Prend-on en compte dans les statistiques les tests-retests sur un même candidat, ou les résultats communiqués par l’OFSP comptabilisent l’ensemble des tests, y compris les tests-retests ?
Les annonces que notre laboratoire et les autres laboratoires suisses font à l’OFSP sont nominatives. Ainsi, l’OFSP peut transmettre des statistiques ne comptabilisant qu’une fois la positivité d’un individu.
Peut-on établir le génome d’un individu sur la base d’un prélèvement Covid ?
La plupart des échantillons humains envoyés pour analyse dans des laboratoires contiennent des cellules humaines. Ainsi, théoriquement, il pourrait être possible d’accéder à certaines informations génétiques. Cependant, conformément à la loi en vigueur en Suisse, les laboratoires de microbiologie ne font pas de telles analyses, ciblant leurs efforts sur la détection de pathogènes.
Les tests de RT-PCR employés permettent-ils de déterminer quel pourcentage de l’échantillon est composé de particules défectives interférentes (angl. « defective interfering particles ») ?
La plupart du temps (2851 sur 3074 soit 92.75%), la PCR Cobas est positive avec les tests RT-PCR ciblant à la fois le gène E et le gène RDRP ; dans ces cas, le fait que les 2 gènes sont positifs suggèrent qu’il s’agit d’un virion avec un génome complet.
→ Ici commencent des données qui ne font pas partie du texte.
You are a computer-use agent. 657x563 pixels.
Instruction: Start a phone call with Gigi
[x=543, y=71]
De surcroit, parmi les 7.25% restant, la plupart ont des charges virales élevés (cf. ci-dessus). Ces charges virales élevées suggèrent une réplication virale, c’est à dire un virion non-défectif capable de se répliquer. Ainsi, un résultat positif est généralement le reflet d’un virus non défectif et tout sujet positif et symptomatique doit être a priori considérer comme contagieux.
Les échantillons sont-ils également analysés sur test de plaque, afin de déterminer le titre effectif du virus ?
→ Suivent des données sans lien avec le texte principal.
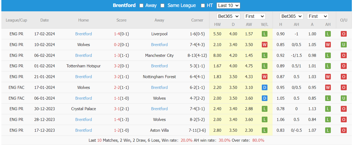Click the Corner column header
354x146 pixels.
pyautogui.click(x=197, y=20)
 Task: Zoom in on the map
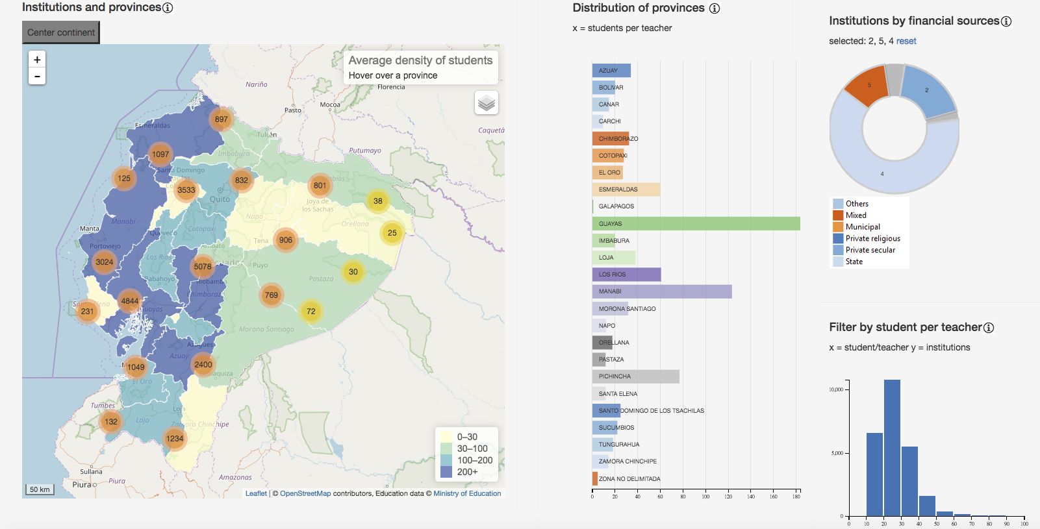point(37,60)
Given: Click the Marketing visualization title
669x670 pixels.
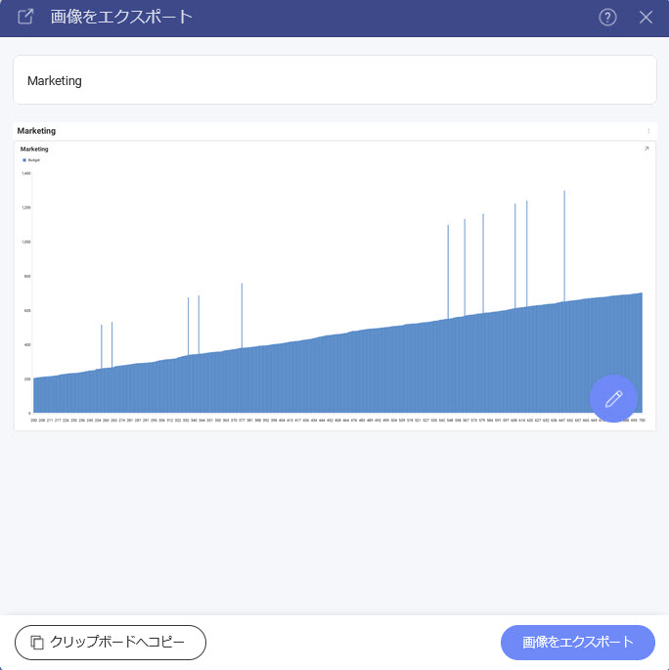Looking at the screenshot, I should (34, 149).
Non, ces tests sont trop complexes en terme de temps et nécessite un travail en laboratoire de biosécurité de niveau 3 (BSL3). Nous ne pouvons au vu du nombre de personnes testés pratiquer systématiquement des tests aussi sophistiquées. Ces tests sont conduits occasionnellement par certains laboratoires de référence pour répondre à des questions spécifiques.
Si ce n’est pas le cas, comment déterminez-vous
Nous ne déterminons pas le titre effectif du virus, mais estimons la charge virale sur la base du nombre de cycles nécessaires à obtenir un signal (Ct). Ainsi, un Ct de 36 correspond environ à 1000 copies d’Arn par millilitre. On estime qu’un Ct 3x plus bas correspond environ à 10x plus de virus. Cette corrélation entre cycle de RT-PCR et charge virale se base (i) d’une part sur la quantification de témoins positifs plasmides dilués de manière sérielle d’un facteur 10 et (ii) d’autre part sur un contrôle positif titré, fourni par le centre de référence de la Charité à Berlin, et qui nous a servi de contrôle positif initialement.
Déroulement de l’interview
L’interview a été réalisée par échange de mails, par écrit. Il était important pour moi de fournir au lecteur les réponses les plus fiables possibles sans introduire de biais.
Au vu de la technicité du sujet et pour relayer l’état des lieux de la manière la plus neutre possible, ses réponses ont été reproduites à l’identique. En revanche, la mise en exergue de certains passages relève de la mise en page.
Une question très importante n’a toutefois pas été reproduite dans le texte ci-dessus dans la mesure où M Greub n’en détient pas la réponse. Nous la poserons à l’occasion à un (ou plusieurs) médecin cantonal de la Région du Grand Genève, voire de la région neuchâteloise et jurassienne. Il s’agit de celle-ci:
« Sauriez-vous nous dire ce que représente en % la part de patients venant de France voisine (notamment frontaliers bénéficiant des accords franco-suisses en matière de soins) dans les résultats globaux ? »
Nous remercions chaleureusement M Greub pour le temps qu’il nous a consacré malgré son agenda très chargé.